The lines to copy are those holding the string "video" in the entries below.

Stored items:
/---
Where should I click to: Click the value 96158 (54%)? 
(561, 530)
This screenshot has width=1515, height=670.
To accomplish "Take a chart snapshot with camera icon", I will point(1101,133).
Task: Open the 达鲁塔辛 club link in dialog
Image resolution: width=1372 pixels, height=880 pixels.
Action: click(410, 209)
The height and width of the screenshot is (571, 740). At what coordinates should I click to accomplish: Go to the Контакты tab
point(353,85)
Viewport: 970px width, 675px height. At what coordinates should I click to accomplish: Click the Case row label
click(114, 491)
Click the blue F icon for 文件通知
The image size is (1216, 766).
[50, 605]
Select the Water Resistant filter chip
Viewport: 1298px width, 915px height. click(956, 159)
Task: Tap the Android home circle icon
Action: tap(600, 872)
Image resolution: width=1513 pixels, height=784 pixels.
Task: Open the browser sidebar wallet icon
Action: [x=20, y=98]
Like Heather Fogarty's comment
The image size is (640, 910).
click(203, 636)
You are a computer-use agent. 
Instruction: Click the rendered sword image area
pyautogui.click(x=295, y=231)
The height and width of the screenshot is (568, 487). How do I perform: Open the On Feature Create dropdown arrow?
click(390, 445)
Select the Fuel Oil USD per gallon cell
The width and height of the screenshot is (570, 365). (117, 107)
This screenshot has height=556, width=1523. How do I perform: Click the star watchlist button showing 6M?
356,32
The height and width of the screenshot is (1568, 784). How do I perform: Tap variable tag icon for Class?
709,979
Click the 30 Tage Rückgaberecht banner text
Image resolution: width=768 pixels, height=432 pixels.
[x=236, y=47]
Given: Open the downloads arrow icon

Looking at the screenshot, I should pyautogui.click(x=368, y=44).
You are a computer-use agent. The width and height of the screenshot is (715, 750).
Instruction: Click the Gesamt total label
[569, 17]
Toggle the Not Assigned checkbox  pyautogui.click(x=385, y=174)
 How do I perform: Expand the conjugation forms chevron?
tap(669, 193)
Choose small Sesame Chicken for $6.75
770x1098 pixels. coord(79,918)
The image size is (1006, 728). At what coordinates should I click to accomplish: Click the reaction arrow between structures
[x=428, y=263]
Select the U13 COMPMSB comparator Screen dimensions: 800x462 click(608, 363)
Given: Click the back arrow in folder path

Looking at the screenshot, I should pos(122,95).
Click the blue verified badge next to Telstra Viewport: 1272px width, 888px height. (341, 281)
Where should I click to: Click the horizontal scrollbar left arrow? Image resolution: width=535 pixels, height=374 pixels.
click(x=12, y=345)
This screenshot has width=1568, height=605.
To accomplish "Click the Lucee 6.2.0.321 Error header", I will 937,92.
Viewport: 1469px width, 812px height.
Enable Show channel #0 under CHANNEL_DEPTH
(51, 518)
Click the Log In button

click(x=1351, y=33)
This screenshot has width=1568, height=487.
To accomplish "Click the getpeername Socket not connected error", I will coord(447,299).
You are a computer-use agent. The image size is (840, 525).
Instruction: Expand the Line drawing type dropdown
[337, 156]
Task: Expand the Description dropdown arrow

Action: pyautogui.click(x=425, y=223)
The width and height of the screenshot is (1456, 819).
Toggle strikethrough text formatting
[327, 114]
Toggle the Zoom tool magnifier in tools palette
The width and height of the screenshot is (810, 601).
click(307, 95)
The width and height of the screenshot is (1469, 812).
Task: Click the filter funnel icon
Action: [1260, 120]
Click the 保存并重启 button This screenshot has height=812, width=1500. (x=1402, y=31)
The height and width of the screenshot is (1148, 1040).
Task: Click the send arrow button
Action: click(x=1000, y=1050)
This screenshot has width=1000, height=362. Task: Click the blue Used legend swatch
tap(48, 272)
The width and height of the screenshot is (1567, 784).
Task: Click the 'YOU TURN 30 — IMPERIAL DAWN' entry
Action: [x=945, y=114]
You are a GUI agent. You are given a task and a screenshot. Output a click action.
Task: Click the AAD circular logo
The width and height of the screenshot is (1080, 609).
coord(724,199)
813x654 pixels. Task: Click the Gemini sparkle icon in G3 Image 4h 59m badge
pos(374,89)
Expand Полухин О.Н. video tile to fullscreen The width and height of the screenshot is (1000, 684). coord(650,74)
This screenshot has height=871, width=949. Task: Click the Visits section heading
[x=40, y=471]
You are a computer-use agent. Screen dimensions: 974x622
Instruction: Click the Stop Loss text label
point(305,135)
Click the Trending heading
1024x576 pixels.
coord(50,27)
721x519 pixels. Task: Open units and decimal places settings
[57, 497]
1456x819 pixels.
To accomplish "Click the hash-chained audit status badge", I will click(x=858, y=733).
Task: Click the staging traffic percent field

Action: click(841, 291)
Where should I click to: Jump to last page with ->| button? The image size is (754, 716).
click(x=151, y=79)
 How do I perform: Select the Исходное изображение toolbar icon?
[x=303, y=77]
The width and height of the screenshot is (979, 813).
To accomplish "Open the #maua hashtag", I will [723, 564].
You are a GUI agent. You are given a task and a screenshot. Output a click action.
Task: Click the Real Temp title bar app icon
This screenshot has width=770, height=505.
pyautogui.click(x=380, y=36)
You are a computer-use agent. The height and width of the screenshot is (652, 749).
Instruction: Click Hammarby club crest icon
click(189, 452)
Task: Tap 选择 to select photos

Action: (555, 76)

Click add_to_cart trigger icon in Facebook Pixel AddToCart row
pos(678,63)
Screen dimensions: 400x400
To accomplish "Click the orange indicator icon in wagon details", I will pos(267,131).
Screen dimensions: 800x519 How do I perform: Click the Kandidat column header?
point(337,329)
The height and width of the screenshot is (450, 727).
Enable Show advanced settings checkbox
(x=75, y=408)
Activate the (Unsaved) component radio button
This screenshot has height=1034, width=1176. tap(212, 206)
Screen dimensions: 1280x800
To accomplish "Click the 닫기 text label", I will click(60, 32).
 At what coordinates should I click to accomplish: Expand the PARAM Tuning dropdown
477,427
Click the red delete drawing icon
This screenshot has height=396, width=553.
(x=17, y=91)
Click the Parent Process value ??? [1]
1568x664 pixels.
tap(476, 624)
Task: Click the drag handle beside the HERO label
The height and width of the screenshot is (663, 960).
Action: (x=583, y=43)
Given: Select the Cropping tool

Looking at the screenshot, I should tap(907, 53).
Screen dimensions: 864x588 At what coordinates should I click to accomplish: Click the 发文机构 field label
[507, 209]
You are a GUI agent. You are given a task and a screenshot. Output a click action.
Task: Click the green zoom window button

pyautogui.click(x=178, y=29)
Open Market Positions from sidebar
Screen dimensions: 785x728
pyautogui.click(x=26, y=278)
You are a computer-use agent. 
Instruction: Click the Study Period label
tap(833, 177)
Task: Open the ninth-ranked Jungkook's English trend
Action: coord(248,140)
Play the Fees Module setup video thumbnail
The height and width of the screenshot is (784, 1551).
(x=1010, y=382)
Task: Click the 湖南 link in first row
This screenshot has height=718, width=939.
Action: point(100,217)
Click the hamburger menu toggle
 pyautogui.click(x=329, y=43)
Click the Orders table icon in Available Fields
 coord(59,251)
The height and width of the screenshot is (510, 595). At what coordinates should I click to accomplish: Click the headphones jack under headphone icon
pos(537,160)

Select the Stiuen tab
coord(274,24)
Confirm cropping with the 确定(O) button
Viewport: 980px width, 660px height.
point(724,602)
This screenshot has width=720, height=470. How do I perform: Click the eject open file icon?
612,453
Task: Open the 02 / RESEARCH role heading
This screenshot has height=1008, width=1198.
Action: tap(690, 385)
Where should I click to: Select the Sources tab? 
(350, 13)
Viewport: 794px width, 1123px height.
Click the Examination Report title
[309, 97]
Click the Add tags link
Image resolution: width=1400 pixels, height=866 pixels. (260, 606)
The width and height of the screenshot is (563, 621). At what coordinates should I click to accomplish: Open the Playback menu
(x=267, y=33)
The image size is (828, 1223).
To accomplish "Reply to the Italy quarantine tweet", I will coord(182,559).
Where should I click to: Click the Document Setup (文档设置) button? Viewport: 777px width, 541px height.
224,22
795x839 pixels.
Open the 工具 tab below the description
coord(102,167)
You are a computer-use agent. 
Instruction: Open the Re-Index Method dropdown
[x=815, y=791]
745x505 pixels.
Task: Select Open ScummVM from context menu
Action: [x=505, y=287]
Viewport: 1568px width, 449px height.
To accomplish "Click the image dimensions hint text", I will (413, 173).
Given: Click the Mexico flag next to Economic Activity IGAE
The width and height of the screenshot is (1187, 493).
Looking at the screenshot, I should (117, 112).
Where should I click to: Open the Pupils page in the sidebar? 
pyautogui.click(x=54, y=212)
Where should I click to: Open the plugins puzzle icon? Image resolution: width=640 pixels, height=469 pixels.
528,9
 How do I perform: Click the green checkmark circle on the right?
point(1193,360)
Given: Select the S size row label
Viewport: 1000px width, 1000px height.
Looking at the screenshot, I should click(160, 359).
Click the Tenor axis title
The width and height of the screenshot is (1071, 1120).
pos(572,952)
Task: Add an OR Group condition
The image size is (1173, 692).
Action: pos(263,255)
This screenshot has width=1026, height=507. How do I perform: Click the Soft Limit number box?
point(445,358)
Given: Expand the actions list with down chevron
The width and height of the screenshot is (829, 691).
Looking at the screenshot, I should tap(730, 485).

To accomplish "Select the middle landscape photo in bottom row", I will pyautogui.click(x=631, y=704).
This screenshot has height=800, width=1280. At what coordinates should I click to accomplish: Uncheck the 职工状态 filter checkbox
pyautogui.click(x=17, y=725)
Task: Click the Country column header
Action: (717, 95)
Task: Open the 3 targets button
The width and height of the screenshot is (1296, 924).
\---
WRITTEN RESPONSE:
Expand Полухин О.Н. video tile to fullscreen The width and height of the screenshot is (1000, 684). coord(650,74)
Play the Fees Module setup video thumbnail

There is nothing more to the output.